- George Russell Harrison
- Born: July 14, 1898 San Diego, California
- Died: July 27, 1979 (aged 81) Concord, Massachusetts
- Education: Stanford University (BSc, MSc)
- Awards: Medal of Freedom (1946) Elliott Cresson Medal (1953) William F. Meggers Award (1970)
- Scientific career
- Fields: Physics

= George R. Harrison =

American physicist (1898 – 1979)

George Russell Harrison (July 14, 1898 – July 27, 1979) was an American physicist.

== Biography ==
Harrison was born on July 14, 1898 in San Diego, California. His father is close friend with the Varian brothers, who invented the Klystron. It is rumored that their friendship fostered Harrison's interest in physics. His son David Kent Harrison was a professor of mathematics at the University of Oregon and a Guggenheim Fellow for the academic year 1963–1964. His son is the composer and pianist Michael Harrison and his daughter is Jo Ellen Harrison.

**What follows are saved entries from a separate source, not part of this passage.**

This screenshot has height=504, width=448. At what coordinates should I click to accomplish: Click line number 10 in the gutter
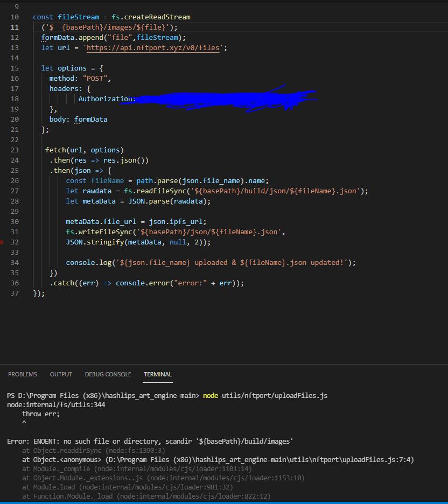[15, 17]
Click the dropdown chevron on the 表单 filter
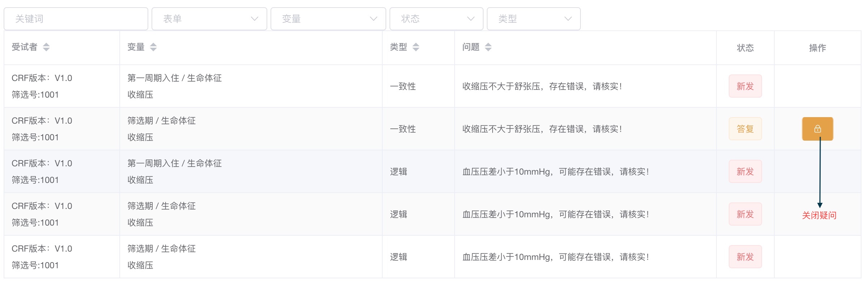The image size is (868, 295). [x=255, y=18]
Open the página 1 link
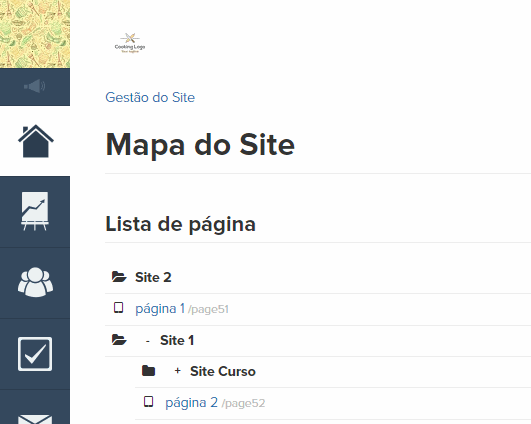531x424 pixels. tap(160, 309)
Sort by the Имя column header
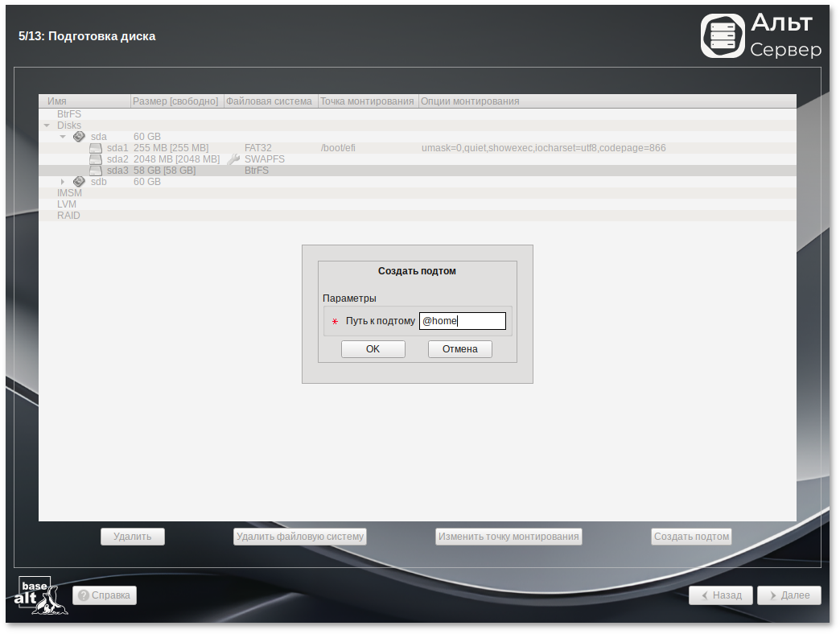The image size is (840, 634). pos(84,101)
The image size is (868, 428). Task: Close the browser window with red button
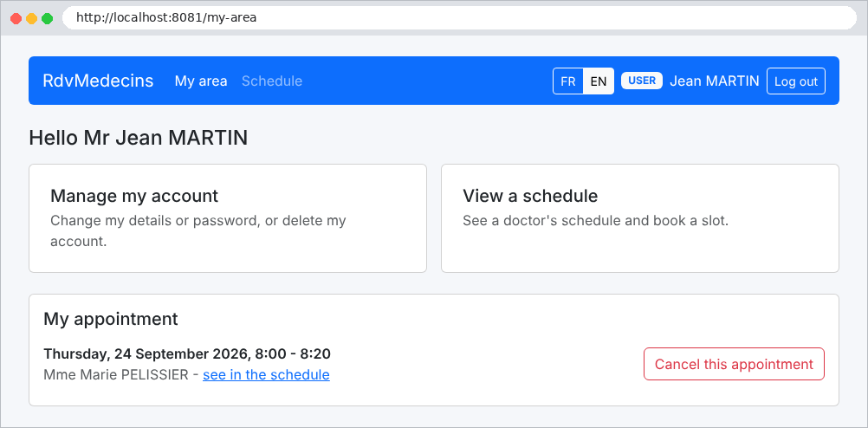pos(16,18)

Harrison began studying physics at Stanford University in 1915. Interrupted by World War I, he received his bachelors' degree in 1919. Same year, he continued his study in Stanford for his master's degree in physics. For the period, he lived with the Hoover's family on the Stanford Campus.

== Career ==
Harrison became professor of experimental physics at the Massachusetts Institute of Technology (MIT) in 1930, and was appointed the school's dean of science in 1942; he also headed MIT's spectroscopy laboratory. During World War II, he was chief of the optics division of the National Defense Research Committee, and later head of the Office of Field Service of the Office of Scientific Research and Development. Harrison was elected to the American Academy of Arts and Sciences in 1931. He served as president of the Optical Society of America from 1945–46 and was awarded the Frederic Ives Medal in 1949. He was an Honorary Member and Fellow of OSA, and in addition to the Ives Medal, received the Mees and Meggers Awards. He was presented with the Medal of Freedom in 1946 by President Harry Truman. He was elected to the American Philosophical Society in 1950. He remained dean of science at MIT until his retirement in 1964.